Following the <sentence> element, the events in the sentence are listed, each within an <event> element. Each event has a unique id, starting with an "E". Within the <event> element, there are the following elements:

  • type- The type assigned to the event is indicated by the class attribute. Event types belong to the according to the GENIA Event Ontology.
  • semantic arguments - There is an element corresponding to each annotated argument of the event, which is named according to the semantic role assigned to the argument, e.g. theme, cause, etc. Each element has one or more attributes, whose values correspond the id(s) of the argument which fills the role. The attributes are named idref, idref1, idref2 etc. The value ot each attibute begins either with a "T", indicating that the argument span corresponds to one of the <term> elements, or it may begin with an "E", indicating that the argument is an embedded event whose structure is described in another <event> element.
  • clue - This element contains the complete sentence containing the event. The <clueType> element surrounds the verb/nominalised verb on which the event is centred. Several other elements may be present, which consititute lexical clues that are used to help identify different types of information about the event. Some of these relate to meta-knowledge annotation (see below), while others were added as part of the original GENIA event annotation. These include <clueExperiment>, which are text spans that describe experimental methods, and <linkTheme>, which are text spans that provide a link between the <clueType> element and the theme of the event. The complete list of orginal GENIA elements that can occur within the <clue> element can be found in the GENIA event annotation guidelines.

Meta-knowledge annotation

Meta-knowledge annotation is encoded in two places in the XML:

  • As attributes of the <event> element, to encode the values assigned to the 5 meta-knowledge dimensions. These are encodeed using the attributes KT (Knowledge Type), CL (Certainty Level), Polarity, Manner and Source.
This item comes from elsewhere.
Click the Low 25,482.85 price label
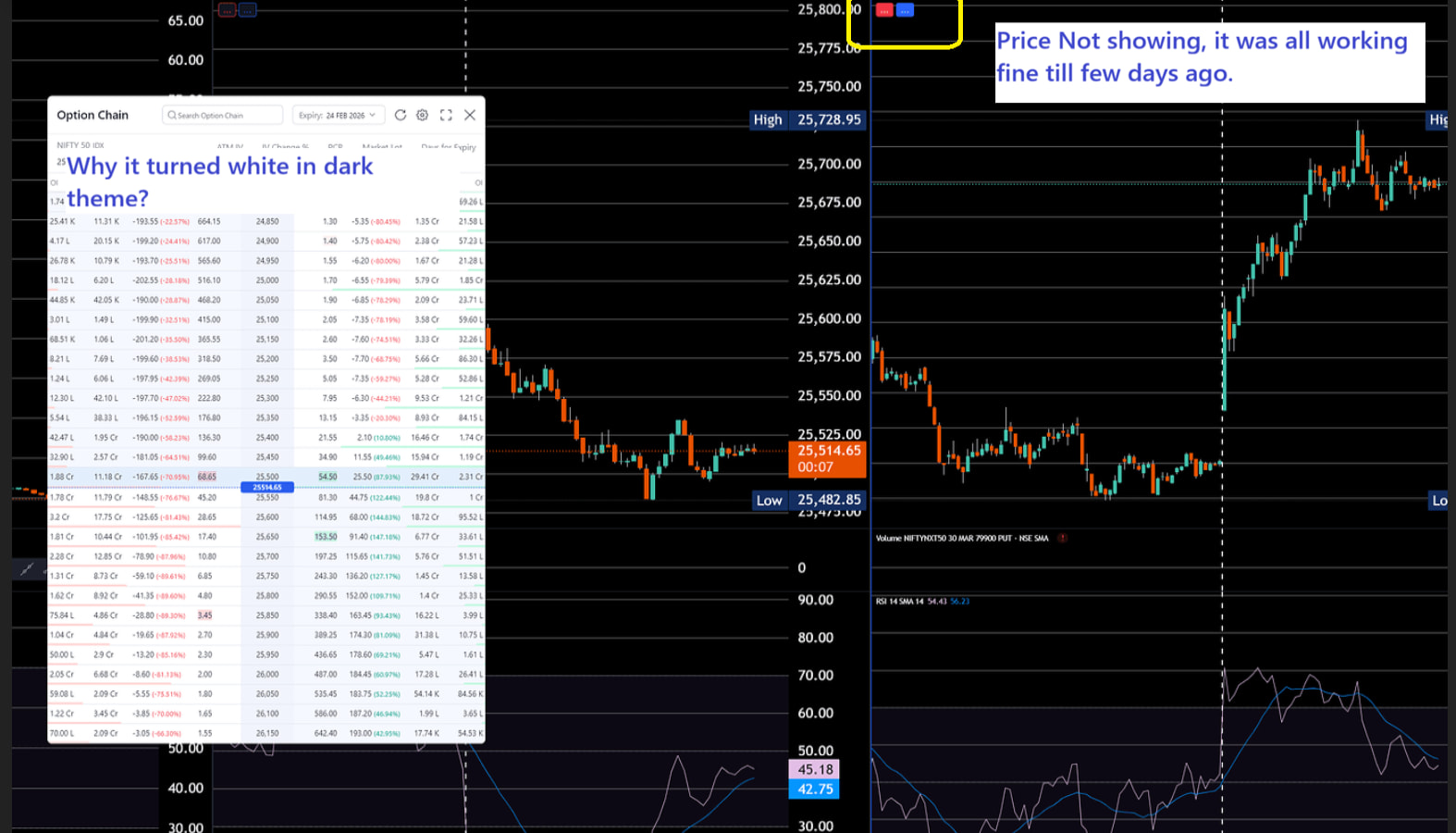The width and height of the screenshot is (1456, 833). (x=808, y=501)
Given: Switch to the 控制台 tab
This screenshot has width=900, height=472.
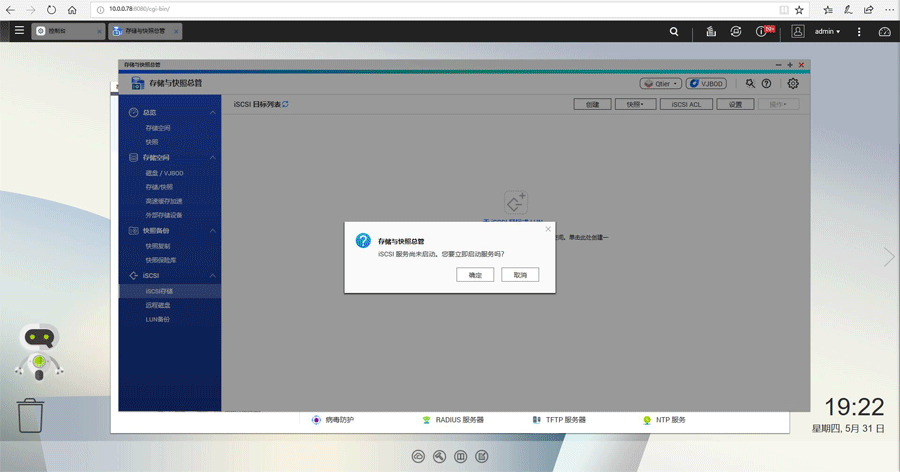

Note that these attributes only appear if there annotated values vary from the default values (as defined in the DTD).
  • As elements within the <clue> element, to denote clue phrases (if any) used to determine the values of the different meta-knowledge dimensions. The elements that may appear are: <clueKT>, <clueCL>, <cluePolarity>, <clueManner> and <clueSource>.